Lebanon’s revolutionaries broke away from the narrow sectarian rifts plaguing their society to call for drastic socio-economic change in the ongoing 18 October revolution. The magnitude of the protests were never witnessed in the country’s 29-year post-war history, sending shivers down the spines of the tiny republic’s political-economic and sectarian elite whose mutual interest transformed basic goods, services and public utilities to favors provided upon request –after obsequiously expressing allegiance to an influential political leader.
Assuming the proposed $6 tax on voice/IP calls (WhatsApp tax) enraged citizens is a gross mischaracterization of Lebanon’s economic woes. This straw that broke the camel’s back points to the people’s distaste for proposed austerity measures in the form of indirect taxes. So, increasing the value added tax from 11 percent to 15 percent, imposing LBP 750 on every unit of gasoline at the pump, and upping charges on electric and water bills risk draining the middle class’s disposable income, while leaving the income of the top 1 percent of Lebanese society unscathed.
The Lebanese protested these austerity measures and exemplified collective activism by demonstrating peacefully across Lebanon. Aside from some violations perpetrated by partisan members infiltrating protests in Mount Lebanon and Beirut, public squares became platforms spawning nationalistic songs and anthems, providing citizens the opportunity to express thoughts freely when interviewed by reporters and challenging the sectarian discourse of Lebanon’s political elite.
History books will record these massive popular uprisings as an opportunity when the Lebanese extracted concessions from an obnoxious political elite, obliged elite confessions to corrupt practices and highlighted the plausibility of a record-low 0.63 percent budget deficit without straining the middle class.
Yet, revolutionary fervor must not blind us to political-economic realities prevailing in Lebanon, which, in turn, compromise the accumulated gains.
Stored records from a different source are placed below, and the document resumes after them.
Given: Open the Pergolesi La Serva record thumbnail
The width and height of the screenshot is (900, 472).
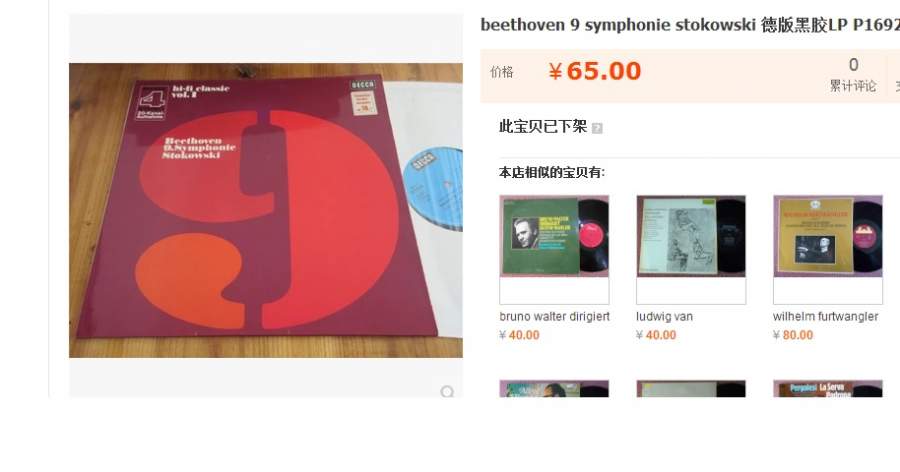Looking at the screenshot, I should click(828, 389).
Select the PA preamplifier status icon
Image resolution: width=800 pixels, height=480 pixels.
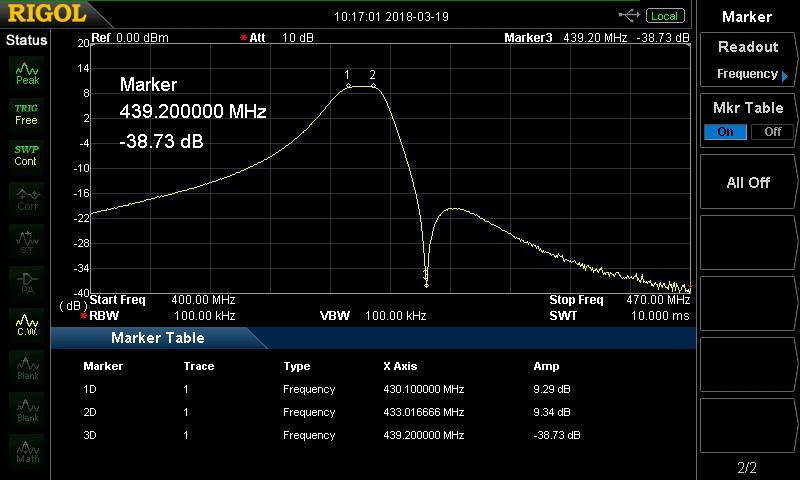coord(27,282)
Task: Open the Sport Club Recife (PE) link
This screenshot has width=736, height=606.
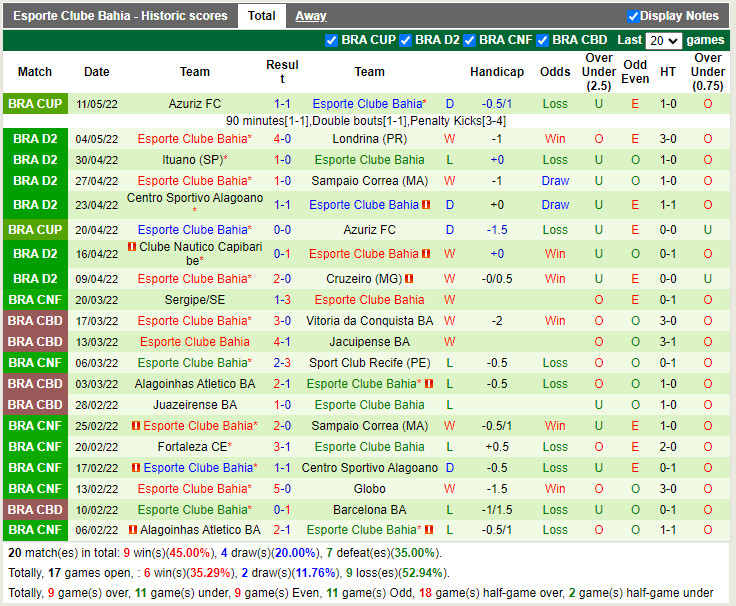Action: 369,363
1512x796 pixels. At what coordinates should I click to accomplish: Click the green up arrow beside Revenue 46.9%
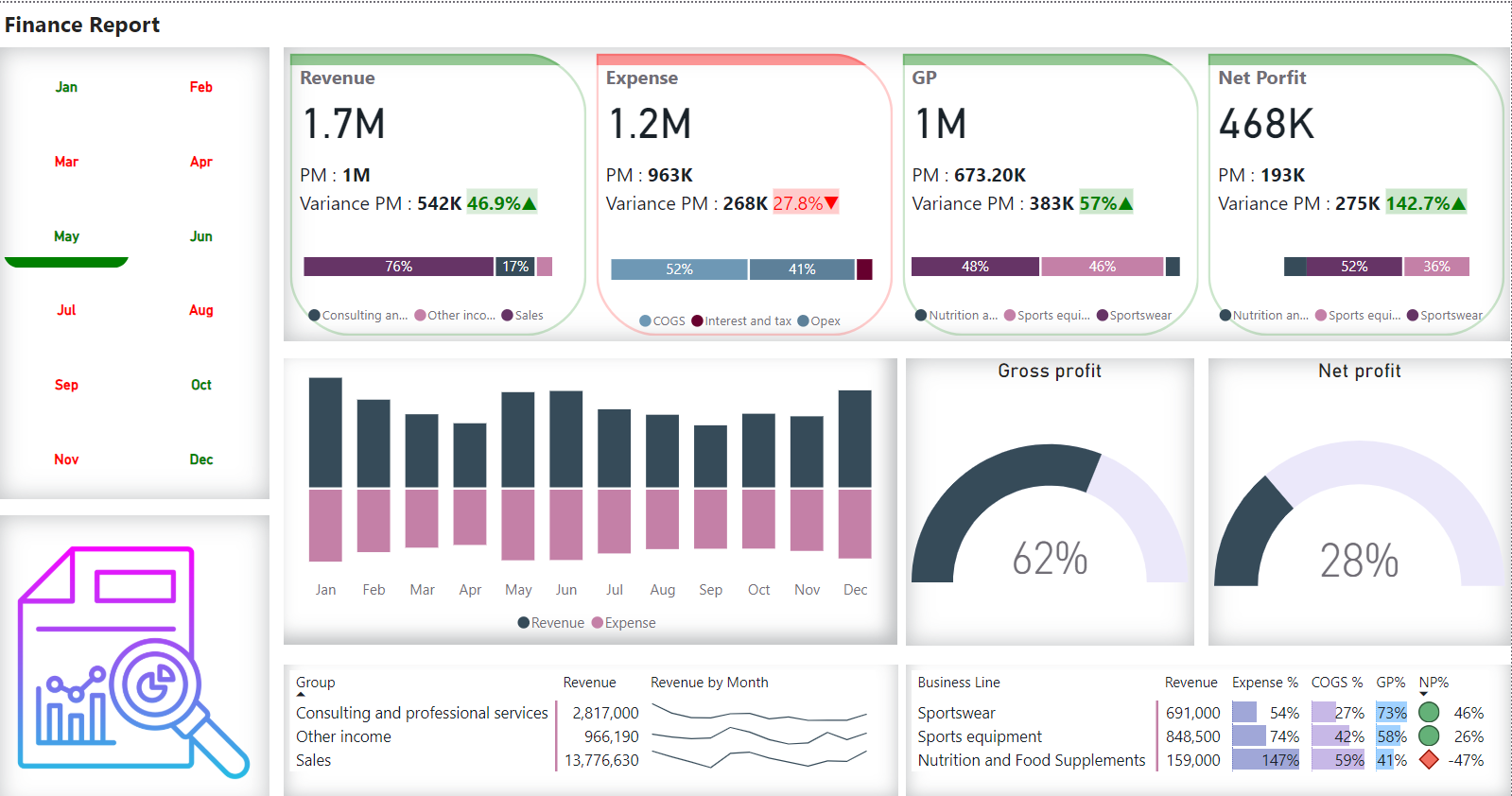coord(530,203)
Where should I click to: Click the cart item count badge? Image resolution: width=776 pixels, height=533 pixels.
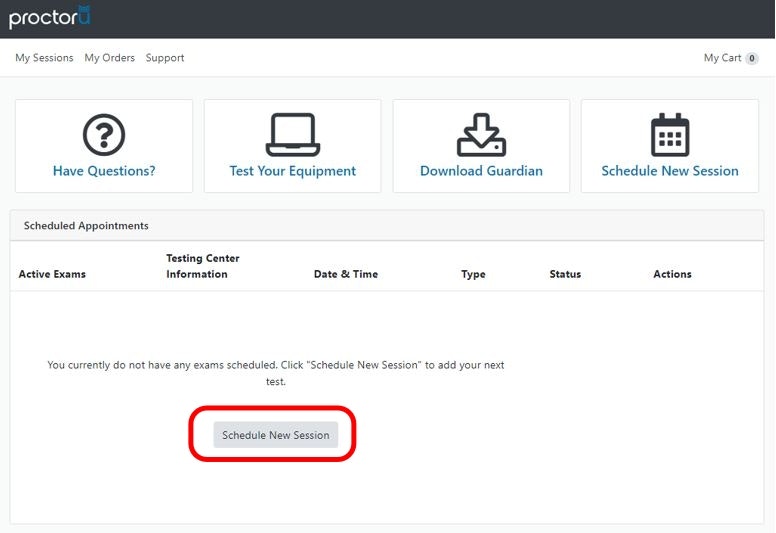[x=752, y=58]
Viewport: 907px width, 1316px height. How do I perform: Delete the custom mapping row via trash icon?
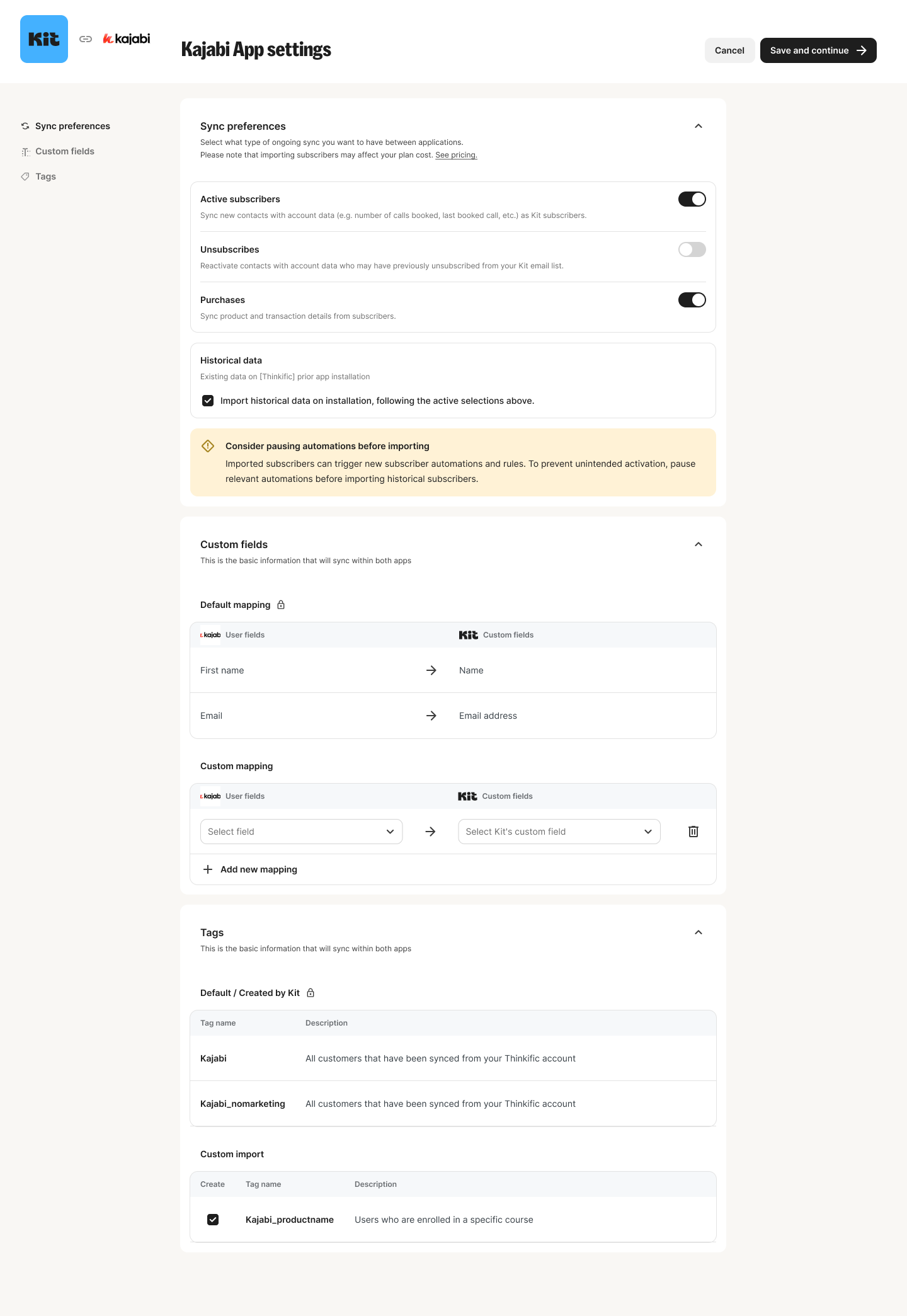693,832
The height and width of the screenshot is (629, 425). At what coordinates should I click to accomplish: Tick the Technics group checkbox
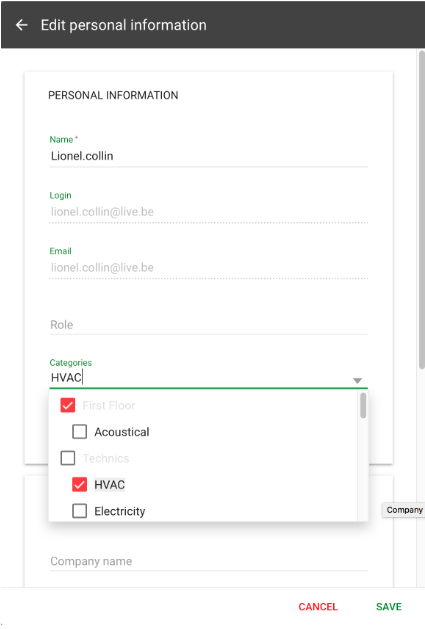(x=68, y=458)
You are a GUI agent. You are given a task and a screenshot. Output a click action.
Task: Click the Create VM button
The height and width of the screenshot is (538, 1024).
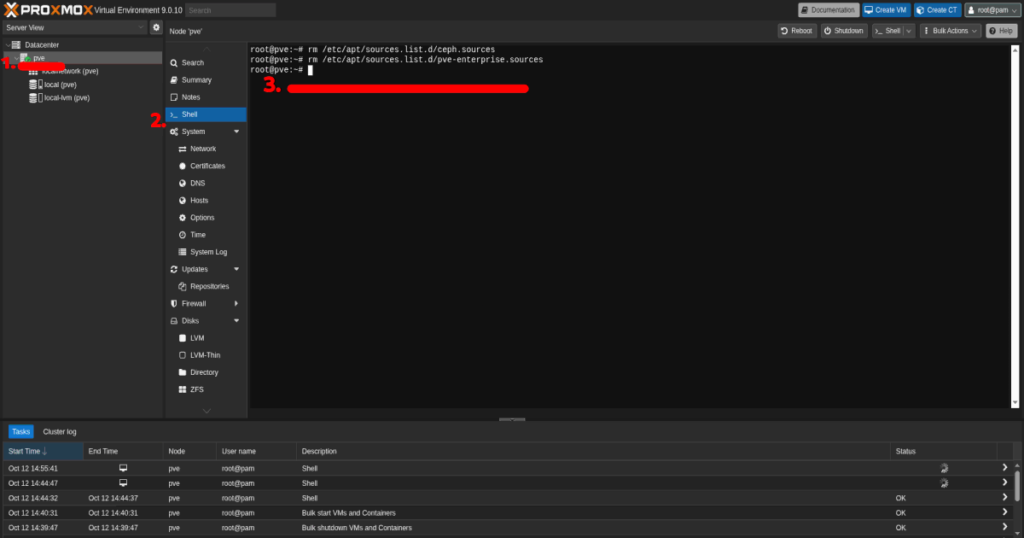(x=886, y=10)
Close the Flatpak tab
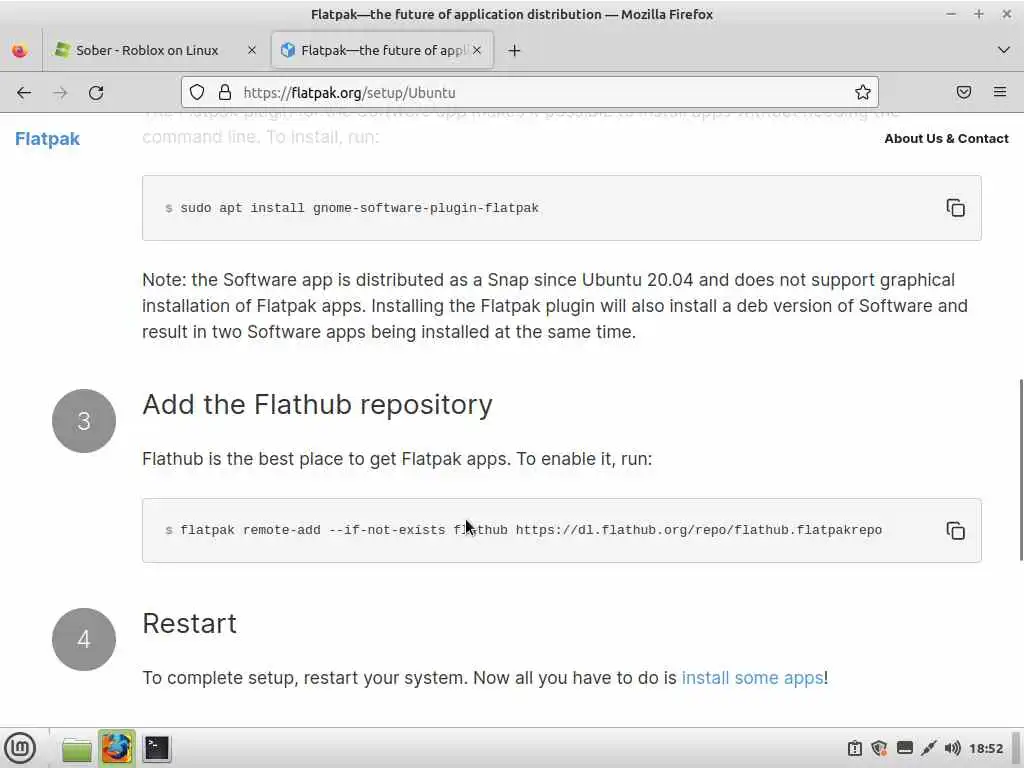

Economic restructuring and political reform must be voiced above all else. Some protesting segments included members of the LGBTQ+ community, the mothers of prisoners and supporters of weed plantations whose presence –let alone demands– risk demeriting the movement given the resilience of Lebanon’s political elite and their backing by the Christian and Muslim religious institutions.
No thin line separates Lebanon’s political and economic elite, whose ownership of banks has led to a closure of the country’s commercial banks for five days and expected to last further. These economic elites can use the closure of commercial banks as a pressure tool to debunk protests nationally as families are expected to bring home the bacon by the end of the month. This risks luring protestors out of the streets, and thus debilitating this movement.
As such, protesting crowds need to advance realistic demands, in addition to those offered in the reform plan introduced by Hariri’s government.
We can demand truncating Parliament’s term, allowing protesting crowds to form parties, congregate in ideological groups and prepare for Parliamentary elections based on a non-sectarian platform. We could also insist our political elite come clean by cancelling the Council for Reconstruction and Development, the Council of the South, and the Fund for the Internally Displaced, whose clients and contractors are served on a nepotistic basis. But simply calling for the political system’s overhaul with the twin goals of the resignation of Parliament and the Council of Ministers is absurd given Lebanon’s dire economic conditions.
The cascading experiences of the fluidly-defined civil society in the 2015 “You Stink Movement” and the “Beirut Madinati” campaign in the municipal elections of 2016 should have helped civil society secure several seats in the Parliamentary elections of 2018.
Instead, the Parliamentary elections of 2018, held based on a distorted proportional electoral law, managed to ensure a 49.5 percent voter turn-out which is far from satisfactory levels given the introduction of proportionality. Therefore, this uprising should help civil society mobilize further so that indignation translates to a nationwide political project challenging our political elite.
Prolonged political paralysis risks turning fragile conditions brittle at this critical turning point. The leaderless protesting crowds –and any emerging opposition party– do not want to bear the brunt of the economic crisis now looming on the horizon.
The golden opportunity in the 18 October revolution lies in capitalizing on this trans-sectarian national awakening to mobilize movements along new ideational orientations. Protestors –and us social movement’s scholars– must gear society towards new political formations.
A lot of work awaits us, but this opportunity will allow us to gage whether the Lebanese people will leave their sectarian affiliations permanently or fall back on sectarian practices and discourse in the next electoral round.